Spreadsheets are for humans or machines. Not both!

Data practitioners blame a lot of problems on spreadsheets. They say that spreadsheets should be rectangular, perfectly formatted datasets with a single row of column headers and no untidyness like colours or notes. Machines can easily read and understand this sort of structure but problems occur when less technical people start making changes that machines can’t understand.

Here at Register Dynamics we regularly encounter spreadsheets produced by a wide range of users for a wide range of purposes. We’ve found that whilst some spreadsheets are neat and tidy, the reality of many spreadsheets is that they are tools by humans and for humans – people successfully run processes, operations and entire organisations from spreadsheets they’ve designed and built themselves. Naturally, they use all of the communication features available like grouping data, comments, colours, and highlights.

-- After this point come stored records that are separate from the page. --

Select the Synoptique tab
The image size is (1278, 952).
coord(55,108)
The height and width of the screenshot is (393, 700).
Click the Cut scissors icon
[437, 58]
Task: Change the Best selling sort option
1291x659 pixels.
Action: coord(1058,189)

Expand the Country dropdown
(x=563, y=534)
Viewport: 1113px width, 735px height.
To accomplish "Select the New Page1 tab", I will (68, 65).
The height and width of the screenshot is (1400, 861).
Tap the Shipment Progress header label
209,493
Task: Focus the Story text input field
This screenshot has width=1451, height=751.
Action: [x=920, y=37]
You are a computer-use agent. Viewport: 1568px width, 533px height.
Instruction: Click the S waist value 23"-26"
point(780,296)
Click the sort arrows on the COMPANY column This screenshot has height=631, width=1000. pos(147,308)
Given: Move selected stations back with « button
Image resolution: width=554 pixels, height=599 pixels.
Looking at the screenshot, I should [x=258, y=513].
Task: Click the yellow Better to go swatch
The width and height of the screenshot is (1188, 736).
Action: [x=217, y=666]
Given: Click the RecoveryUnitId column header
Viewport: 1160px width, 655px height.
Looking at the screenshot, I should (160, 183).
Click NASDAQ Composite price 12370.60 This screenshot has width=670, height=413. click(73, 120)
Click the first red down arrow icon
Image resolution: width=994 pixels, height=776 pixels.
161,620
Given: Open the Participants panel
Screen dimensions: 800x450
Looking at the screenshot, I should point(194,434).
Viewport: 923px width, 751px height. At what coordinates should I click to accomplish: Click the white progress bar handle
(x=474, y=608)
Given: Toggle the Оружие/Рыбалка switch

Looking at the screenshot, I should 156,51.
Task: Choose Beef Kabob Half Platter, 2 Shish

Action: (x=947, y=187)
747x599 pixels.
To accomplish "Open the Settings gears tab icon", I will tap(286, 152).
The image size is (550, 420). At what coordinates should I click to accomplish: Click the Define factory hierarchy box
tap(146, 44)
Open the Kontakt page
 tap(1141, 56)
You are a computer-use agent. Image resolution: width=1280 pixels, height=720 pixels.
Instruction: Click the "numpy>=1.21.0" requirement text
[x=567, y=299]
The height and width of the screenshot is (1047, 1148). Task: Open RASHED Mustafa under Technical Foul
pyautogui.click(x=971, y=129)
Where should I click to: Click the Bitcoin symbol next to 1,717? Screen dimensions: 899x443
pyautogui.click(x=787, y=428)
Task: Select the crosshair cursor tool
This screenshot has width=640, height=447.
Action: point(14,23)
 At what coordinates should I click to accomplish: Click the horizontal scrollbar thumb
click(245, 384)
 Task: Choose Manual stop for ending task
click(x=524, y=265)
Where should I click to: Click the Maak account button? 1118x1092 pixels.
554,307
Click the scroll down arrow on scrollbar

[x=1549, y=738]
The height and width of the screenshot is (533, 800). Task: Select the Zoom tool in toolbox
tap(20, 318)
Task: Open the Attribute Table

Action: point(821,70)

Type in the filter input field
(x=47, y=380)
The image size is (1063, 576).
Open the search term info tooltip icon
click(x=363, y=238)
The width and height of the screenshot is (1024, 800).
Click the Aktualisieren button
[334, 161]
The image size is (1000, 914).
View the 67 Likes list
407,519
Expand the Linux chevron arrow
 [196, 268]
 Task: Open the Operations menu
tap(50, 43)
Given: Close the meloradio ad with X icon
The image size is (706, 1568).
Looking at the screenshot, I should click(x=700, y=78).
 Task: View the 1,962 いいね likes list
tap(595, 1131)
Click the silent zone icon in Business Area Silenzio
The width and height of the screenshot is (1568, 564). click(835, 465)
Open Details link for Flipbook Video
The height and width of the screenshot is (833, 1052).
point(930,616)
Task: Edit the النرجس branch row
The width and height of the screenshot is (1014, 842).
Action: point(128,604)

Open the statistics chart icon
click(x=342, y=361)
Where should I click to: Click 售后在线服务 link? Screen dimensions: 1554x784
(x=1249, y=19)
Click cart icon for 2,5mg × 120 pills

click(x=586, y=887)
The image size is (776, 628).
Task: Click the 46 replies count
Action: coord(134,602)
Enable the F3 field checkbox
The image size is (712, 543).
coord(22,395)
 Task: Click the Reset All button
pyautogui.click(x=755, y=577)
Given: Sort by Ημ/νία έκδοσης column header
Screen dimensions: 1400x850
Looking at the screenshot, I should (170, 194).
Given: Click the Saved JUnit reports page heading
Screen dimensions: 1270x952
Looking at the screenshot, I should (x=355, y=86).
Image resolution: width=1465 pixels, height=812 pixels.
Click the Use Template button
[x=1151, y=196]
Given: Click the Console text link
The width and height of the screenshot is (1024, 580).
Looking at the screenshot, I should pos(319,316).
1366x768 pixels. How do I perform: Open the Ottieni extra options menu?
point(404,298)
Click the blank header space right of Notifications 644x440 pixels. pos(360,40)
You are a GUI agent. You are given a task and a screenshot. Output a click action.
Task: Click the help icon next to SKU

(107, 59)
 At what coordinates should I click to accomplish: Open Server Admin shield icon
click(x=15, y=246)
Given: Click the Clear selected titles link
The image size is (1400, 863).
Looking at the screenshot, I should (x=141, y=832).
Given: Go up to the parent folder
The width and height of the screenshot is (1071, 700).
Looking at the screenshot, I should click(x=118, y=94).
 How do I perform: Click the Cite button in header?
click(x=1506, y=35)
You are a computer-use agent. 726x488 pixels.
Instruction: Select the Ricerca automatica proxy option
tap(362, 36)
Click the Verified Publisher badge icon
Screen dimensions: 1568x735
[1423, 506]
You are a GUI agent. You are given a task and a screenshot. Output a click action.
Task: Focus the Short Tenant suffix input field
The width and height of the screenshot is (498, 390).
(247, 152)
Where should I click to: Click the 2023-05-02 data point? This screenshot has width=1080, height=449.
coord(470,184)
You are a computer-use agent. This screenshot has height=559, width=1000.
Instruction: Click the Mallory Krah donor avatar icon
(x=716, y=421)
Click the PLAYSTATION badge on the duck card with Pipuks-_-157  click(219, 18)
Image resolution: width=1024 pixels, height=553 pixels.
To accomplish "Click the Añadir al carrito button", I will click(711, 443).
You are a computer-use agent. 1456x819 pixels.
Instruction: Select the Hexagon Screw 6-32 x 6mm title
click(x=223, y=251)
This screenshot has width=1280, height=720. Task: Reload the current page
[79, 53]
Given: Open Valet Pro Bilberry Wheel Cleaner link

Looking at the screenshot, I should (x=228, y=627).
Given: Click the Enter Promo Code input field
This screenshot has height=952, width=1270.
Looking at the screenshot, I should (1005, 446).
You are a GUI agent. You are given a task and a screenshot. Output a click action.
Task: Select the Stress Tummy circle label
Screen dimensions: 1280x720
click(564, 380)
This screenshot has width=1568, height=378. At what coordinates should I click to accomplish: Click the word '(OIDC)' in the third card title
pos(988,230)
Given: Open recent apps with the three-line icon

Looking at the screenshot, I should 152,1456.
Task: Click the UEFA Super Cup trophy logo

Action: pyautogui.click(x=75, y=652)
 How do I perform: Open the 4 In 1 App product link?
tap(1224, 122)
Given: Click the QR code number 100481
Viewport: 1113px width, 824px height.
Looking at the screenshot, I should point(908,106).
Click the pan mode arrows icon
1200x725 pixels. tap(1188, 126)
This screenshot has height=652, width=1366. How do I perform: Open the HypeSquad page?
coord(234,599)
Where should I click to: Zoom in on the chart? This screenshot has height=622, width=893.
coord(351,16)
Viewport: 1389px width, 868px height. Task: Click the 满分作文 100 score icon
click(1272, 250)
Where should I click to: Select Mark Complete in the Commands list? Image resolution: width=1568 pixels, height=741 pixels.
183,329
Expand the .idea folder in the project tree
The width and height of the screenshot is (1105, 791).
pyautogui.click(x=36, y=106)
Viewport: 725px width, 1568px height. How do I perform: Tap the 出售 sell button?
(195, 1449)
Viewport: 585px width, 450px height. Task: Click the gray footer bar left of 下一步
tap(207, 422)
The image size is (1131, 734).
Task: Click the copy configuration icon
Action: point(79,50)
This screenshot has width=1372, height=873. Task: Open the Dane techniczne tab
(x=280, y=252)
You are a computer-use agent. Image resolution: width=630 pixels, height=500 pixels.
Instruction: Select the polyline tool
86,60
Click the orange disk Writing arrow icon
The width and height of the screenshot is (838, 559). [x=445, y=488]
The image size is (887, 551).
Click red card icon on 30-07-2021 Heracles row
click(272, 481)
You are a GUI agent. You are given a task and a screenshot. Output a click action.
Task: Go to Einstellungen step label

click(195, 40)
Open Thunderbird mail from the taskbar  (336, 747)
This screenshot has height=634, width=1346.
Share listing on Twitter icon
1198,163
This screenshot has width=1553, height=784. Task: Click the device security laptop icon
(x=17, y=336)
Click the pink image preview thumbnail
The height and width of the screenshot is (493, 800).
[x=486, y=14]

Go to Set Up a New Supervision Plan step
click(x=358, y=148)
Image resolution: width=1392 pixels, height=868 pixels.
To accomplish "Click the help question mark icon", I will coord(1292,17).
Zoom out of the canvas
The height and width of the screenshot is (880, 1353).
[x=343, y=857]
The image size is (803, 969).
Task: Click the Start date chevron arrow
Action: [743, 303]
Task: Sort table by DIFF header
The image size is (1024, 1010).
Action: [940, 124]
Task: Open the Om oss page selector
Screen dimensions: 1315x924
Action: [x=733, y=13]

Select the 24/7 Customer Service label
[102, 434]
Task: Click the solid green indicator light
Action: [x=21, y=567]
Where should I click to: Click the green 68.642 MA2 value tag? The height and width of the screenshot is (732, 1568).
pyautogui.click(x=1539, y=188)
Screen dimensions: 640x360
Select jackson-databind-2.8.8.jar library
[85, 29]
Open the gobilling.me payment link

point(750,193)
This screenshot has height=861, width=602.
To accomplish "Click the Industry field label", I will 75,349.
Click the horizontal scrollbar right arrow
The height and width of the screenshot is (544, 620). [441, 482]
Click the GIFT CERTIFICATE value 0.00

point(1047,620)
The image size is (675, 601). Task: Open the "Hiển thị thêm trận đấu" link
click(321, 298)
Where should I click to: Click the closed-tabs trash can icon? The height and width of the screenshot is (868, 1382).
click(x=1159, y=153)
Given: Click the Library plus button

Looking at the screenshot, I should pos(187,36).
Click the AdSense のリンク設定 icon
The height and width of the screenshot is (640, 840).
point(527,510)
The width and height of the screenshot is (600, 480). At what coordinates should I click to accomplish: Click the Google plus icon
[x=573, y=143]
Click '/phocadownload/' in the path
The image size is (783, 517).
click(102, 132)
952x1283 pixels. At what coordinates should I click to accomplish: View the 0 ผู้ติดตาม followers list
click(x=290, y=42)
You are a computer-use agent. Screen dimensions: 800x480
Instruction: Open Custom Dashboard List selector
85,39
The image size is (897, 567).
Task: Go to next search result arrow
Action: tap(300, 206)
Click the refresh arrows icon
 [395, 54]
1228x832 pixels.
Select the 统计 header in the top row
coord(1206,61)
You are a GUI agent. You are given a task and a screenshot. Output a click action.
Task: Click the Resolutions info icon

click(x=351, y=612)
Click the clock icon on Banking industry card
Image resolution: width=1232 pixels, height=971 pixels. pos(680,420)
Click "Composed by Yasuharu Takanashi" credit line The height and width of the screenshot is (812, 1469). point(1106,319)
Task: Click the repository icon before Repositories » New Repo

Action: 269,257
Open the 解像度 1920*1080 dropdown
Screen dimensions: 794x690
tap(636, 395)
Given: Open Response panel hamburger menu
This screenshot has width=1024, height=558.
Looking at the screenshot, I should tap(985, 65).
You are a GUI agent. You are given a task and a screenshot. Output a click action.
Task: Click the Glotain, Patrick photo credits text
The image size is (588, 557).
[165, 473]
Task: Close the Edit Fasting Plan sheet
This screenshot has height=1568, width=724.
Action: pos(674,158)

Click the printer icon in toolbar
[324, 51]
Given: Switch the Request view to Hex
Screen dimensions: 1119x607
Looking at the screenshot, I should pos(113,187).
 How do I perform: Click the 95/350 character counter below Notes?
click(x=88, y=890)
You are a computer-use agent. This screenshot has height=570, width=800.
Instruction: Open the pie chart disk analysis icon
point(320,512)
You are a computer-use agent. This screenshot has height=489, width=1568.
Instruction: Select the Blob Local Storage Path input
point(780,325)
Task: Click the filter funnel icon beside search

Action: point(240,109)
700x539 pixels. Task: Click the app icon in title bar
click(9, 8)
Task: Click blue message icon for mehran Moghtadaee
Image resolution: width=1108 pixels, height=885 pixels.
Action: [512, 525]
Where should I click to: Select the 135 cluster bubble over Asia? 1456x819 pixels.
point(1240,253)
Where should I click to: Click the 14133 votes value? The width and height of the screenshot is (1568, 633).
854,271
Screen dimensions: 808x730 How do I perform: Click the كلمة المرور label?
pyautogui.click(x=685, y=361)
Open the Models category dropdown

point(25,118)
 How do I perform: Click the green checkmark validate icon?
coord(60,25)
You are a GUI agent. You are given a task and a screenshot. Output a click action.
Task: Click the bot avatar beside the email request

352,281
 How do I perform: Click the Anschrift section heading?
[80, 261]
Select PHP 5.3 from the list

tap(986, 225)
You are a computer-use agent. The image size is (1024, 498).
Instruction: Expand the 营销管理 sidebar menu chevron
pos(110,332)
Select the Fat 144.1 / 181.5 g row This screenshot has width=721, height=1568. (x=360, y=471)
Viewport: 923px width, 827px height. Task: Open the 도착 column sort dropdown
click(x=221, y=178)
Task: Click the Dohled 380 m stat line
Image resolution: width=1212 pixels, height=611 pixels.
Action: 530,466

We’ve long since held the theory that spreadsheets designed for machines and spreadsheets designed for humans mix like oil and water – that is, not well – and all of the ire directed at spreadsheets comes from trying to apply techniques that work for one user group to the other.

So what is a spreadsheet, really? Is it a machine-readable format for sending structured data between databases? Or is it a communication and record-keeping tool, designed to flexibly hold structured information and communicate it back to a human visually? And crucially, how could we make it easy to extract data from a human-friendly spreadsheet automatically with a machine? We set our best data experts the mission of finding out.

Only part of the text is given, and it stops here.